As the company faces a lawsuit by residents, an assessment by a US oil
spill consultancy casts doubt on Shell's estimate of the Nigerian leak
A Shell oil spill on the Niger delta was at least 60 times greater than the company reported at the time, according to unpublished documents obtained by Amnesty International.
According to Shell, the 2008 spill from a faulty weld on a pipeline
resulted in 1,640 barrels of oil being spilt into the creeks near the
town of Bodo in Ogoniland. The figure was based on an assessment agreed
at the time by the company, the government oil spill agency, the
Nigerian oil regulator and a representative of the community.
But a previously unpublished assessment, carried out by independent US
oil spill consultancy firm Accufacts, suggests that between 103,000
barrels and 311,000 barrels of oil were flooding into the Bodo creeks
every day for as long as 72 days following the leak. Accufacts arrived
at the figure following analysis of video footage of the leak taken at
the time by local people. This suggested that between one and three
barrels of oil were leaking every minute. A similar method was used by
spill assessors to gauge the scale of the BP Deepwater spill underwater
in the gulf of Mexico in 2010.
"The difference is staggering: even using the lower end of the Accufacts
estimate, the volume of oil spilt at Bodo was more than 60 times the
volume Shell has repeatedly claimed leaked," said Audrey Gaughran,
director of global issues at Amnesty International.
"All oil spill incidents are investigated jointly by communities,
regulators, operators and security agencies," said a Shell spokeswoman
in London. "The team visits the site of the incident, determines the
cause and volume of spilled oil and impact on the environment, and signs
off the findings in a report. This is an independent process –
communities and regulators are all involved. This is the process that
was employed with the two spills in question, and we stand by the
findings [of 1,640 barrels]." Shell has argued the community prevented
the company being allowed near the pipeline to repair it.
The amount of oil spilled by Shell at Bodo will be key to a high court
case expected to be heard in London later in 2012. Shell is being sued
by nearly 11,000 Bodo inhabitants, who say their lives were devastated
by the spill which destroyed their fishing grounds, caused long-lasting
ill health and polluted fresh water sources.
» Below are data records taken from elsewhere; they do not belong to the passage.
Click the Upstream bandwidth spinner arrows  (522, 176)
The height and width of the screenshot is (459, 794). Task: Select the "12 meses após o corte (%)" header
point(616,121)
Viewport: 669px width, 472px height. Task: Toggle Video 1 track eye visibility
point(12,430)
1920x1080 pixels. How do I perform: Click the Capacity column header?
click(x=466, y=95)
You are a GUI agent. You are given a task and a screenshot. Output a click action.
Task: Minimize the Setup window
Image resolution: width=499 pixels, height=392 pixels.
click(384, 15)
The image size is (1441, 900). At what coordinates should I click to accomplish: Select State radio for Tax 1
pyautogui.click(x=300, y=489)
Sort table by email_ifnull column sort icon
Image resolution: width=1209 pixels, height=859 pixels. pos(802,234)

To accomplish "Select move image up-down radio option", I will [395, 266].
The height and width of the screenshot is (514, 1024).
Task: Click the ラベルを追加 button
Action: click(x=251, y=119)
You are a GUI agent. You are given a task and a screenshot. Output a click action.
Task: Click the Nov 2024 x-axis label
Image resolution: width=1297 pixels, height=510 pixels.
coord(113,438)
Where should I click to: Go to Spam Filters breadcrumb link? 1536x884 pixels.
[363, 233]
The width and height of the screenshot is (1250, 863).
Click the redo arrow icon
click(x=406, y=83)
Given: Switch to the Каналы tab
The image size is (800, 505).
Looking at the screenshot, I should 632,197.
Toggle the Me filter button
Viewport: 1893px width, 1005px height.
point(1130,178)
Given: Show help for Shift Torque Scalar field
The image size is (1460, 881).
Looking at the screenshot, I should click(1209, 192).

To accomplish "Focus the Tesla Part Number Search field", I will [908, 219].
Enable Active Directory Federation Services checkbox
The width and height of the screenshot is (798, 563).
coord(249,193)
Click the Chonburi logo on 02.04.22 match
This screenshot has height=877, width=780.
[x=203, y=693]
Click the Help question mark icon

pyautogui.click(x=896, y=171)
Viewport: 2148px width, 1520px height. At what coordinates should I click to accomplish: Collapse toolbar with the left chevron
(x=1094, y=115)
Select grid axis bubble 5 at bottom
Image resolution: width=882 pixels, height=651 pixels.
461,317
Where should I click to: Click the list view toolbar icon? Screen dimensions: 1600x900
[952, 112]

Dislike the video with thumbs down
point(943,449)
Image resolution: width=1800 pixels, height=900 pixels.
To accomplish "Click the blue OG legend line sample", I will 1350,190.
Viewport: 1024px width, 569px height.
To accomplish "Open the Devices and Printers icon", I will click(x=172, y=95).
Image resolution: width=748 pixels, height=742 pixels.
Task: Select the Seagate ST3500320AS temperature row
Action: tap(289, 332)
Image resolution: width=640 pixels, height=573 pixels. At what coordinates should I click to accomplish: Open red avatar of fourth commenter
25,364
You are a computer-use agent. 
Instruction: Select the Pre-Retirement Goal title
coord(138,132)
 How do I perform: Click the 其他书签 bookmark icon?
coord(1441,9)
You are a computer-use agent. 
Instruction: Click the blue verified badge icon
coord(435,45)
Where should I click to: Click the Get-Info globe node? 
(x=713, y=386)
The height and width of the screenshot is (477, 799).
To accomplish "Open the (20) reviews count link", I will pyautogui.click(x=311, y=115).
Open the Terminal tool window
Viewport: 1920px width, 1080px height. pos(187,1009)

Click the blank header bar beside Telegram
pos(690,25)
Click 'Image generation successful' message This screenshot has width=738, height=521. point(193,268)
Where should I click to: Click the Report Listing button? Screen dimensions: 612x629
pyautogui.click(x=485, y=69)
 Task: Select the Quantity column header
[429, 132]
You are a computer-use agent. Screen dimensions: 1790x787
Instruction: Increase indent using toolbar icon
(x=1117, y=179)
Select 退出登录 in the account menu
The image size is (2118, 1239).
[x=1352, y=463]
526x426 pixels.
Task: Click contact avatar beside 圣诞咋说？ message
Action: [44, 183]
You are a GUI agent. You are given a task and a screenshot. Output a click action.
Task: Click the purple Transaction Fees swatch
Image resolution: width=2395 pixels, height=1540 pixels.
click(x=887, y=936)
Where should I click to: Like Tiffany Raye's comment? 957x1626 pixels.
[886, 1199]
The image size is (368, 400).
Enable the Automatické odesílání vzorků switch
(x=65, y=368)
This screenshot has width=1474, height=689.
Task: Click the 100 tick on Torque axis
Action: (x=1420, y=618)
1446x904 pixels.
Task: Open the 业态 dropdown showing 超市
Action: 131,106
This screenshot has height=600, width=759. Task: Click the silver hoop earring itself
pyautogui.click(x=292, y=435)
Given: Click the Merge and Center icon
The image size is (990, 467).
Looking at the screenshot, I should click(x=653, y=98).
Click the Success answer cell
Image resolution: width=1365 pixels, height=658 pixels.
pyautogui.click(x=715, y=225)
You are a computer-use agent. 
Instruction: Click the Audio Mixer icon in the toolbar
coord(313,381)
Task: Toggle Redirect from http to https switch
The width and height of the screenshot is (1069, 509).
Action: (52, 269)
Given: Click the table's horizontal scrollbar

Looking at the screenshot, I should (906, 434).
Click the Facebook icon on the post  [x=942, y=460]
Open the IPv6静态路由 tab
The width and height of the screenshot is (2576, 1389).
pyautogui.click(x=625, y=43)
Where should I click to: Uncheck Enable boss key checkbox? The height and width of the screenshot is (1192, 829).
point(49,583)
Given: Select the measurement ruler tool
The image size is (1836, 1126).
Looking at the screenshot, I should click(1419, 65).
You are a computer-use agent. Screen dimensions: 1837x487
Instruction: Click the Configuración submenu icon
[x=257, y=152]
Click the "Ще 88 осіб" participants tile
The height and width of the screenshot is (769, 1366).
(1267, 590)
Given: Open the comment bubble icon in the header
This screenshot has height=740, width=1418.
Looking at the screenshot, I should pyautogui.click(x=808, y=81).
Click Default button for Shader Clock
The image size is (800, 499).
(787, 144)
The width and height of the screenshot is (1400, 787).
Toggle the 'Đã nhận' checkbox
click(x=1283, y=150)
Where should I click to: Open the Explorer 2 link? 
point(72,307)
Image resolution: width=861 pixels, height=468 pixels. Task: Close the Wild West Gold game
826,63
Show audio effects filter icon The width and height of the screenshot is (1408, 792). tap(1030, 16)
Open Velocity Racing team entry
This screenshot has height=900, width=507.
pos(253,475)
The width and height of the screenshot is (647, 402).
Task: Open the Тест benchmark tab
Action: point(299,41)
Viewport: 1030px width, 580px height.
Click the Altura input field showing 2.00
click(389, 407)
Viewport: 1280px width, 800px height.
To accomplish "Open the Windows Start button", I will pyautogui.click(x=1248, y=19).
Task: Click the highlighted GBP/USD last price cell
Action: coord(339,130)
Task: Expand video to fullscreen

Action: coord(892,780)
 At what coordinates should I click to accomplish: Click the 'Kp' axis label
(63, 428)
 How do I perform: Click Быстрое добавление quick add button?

The community, represented
by the London law firm Leigh Day, is thought to be seeking more than
$150m (£93m) to clean up the creeks, which, even four years after the spill, remain coated in oil.
Oil spill compensation in Nigeria is based largely on the amount of oil
spilt. But negotiations over the Bodo spill broke down earlier in 2012
in London when the gap between what Shell was offering and what the
community wanted could not be bridged. Neither party can agree on when
the 40-year-old pipeline started to leak.
In a letter to Amnesty International, Shell wrote: "The court will
decide what the volume of the spill was. We suggest you might be better
to wait for the authoritative view on the volume of the spill and
publish at that stage rather than risk misleading the public with
Accufacts estimate."
But this was dismissed by Amnesty's Gaughran: "Even if we use the start
date given by Shell, the volume of oil spilt is far greater than Shell
recorded. More than three years after the Bodo oil spill, Shell has yet
to conduct a proper cleanup or to pay any official compensation to the
affected communities. After years of trying to seek justice in Nigeria,
the people of Bodo have now taken their claim to the UK courts."
"The evidence of Shell's bad practice in the Niger delta is mounting,"
said Patrick Naagbanton, co-ordinator of the local oil watch group
Centre for Environment, Human Rights and Development (CEHRD). "Shell
seems more interested in conducting a PR operation than a cleanup
operation. The problem is not going away; and sadly neither is the
misery for the people of Bodo."
Amnesty and CEHRD have repeatedly called for an independent process to
investigate oil spills in Nigeria, and an end to the system that allows
oil companies to have such influence over the process.